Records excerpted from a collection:
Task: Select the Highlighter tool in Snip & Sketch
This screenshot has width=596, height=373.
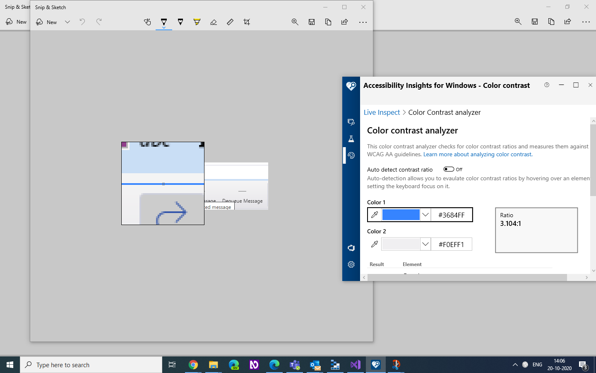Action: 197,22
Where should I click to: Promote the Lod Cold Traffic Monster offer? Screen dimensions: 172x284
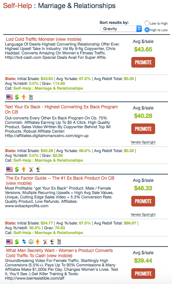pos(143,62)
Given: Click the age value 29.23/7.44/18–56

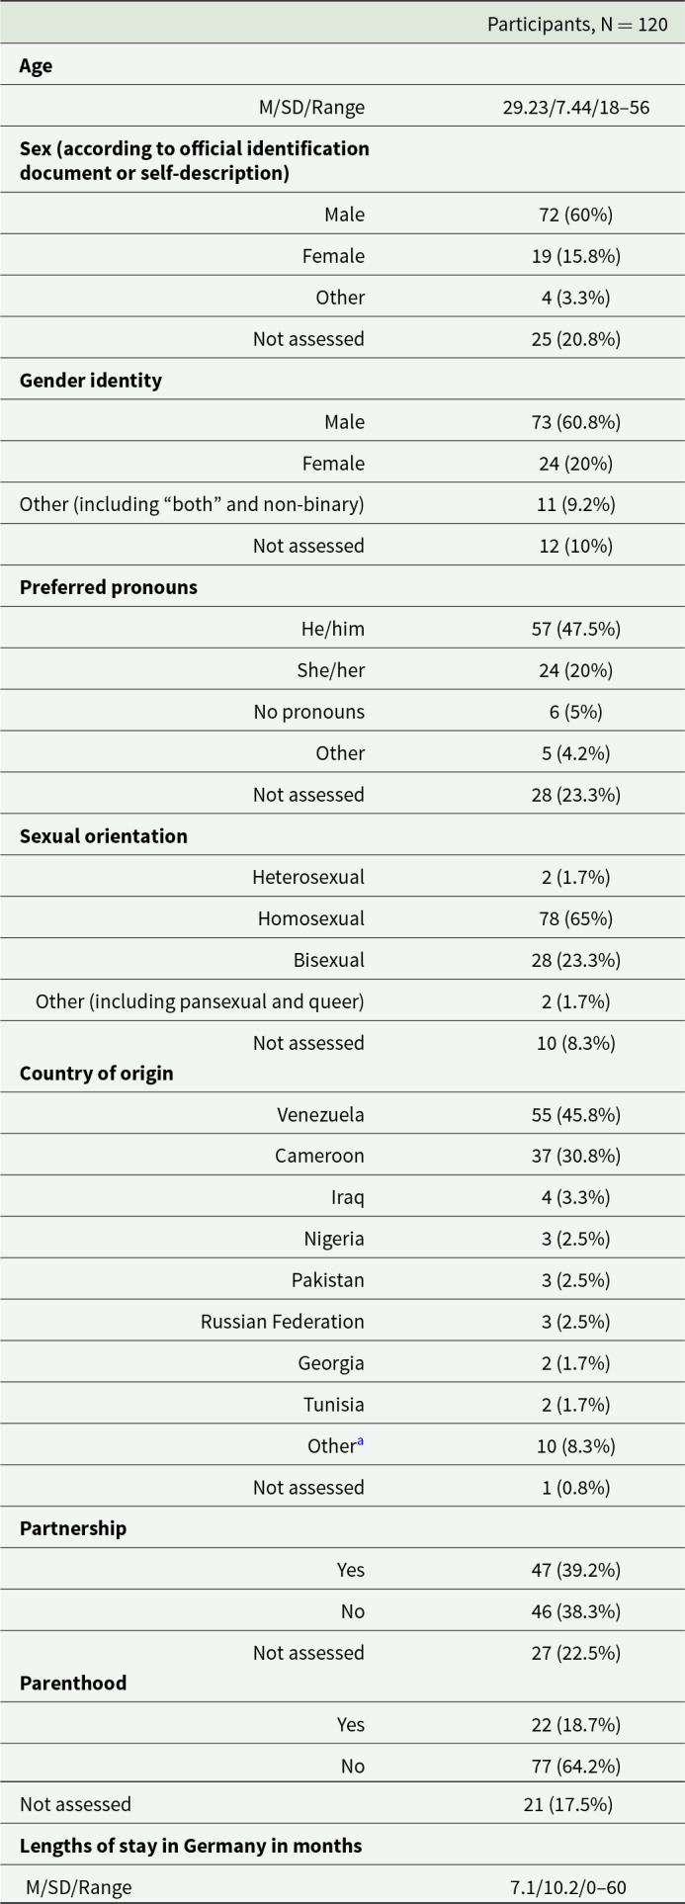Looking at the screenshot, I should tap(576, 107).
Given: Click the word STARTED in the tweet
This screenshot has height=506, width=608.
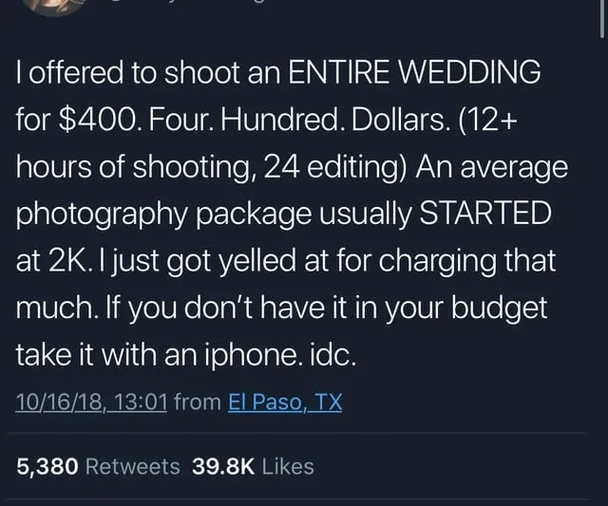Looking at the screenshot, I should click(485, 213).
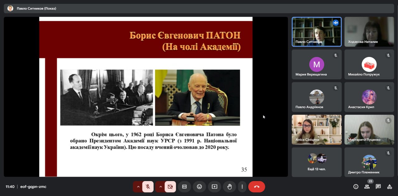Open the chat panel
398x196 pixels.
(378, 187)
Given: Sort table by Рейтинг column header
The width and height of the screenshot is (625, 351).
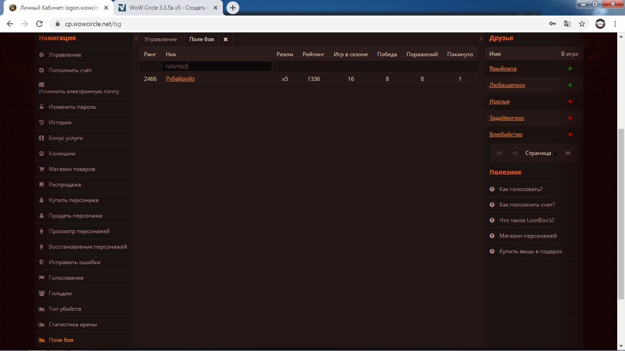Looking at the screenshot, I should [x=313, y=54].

**Aim of the exercise**. Each line from the one with "The width and" to the final line of the data above is to be printed exactly; no picture should appear in the copy.

**Task output**.
The width and height of the screenshot is (625, 351).
Looking at the screenshot, I should [x=313, y=54].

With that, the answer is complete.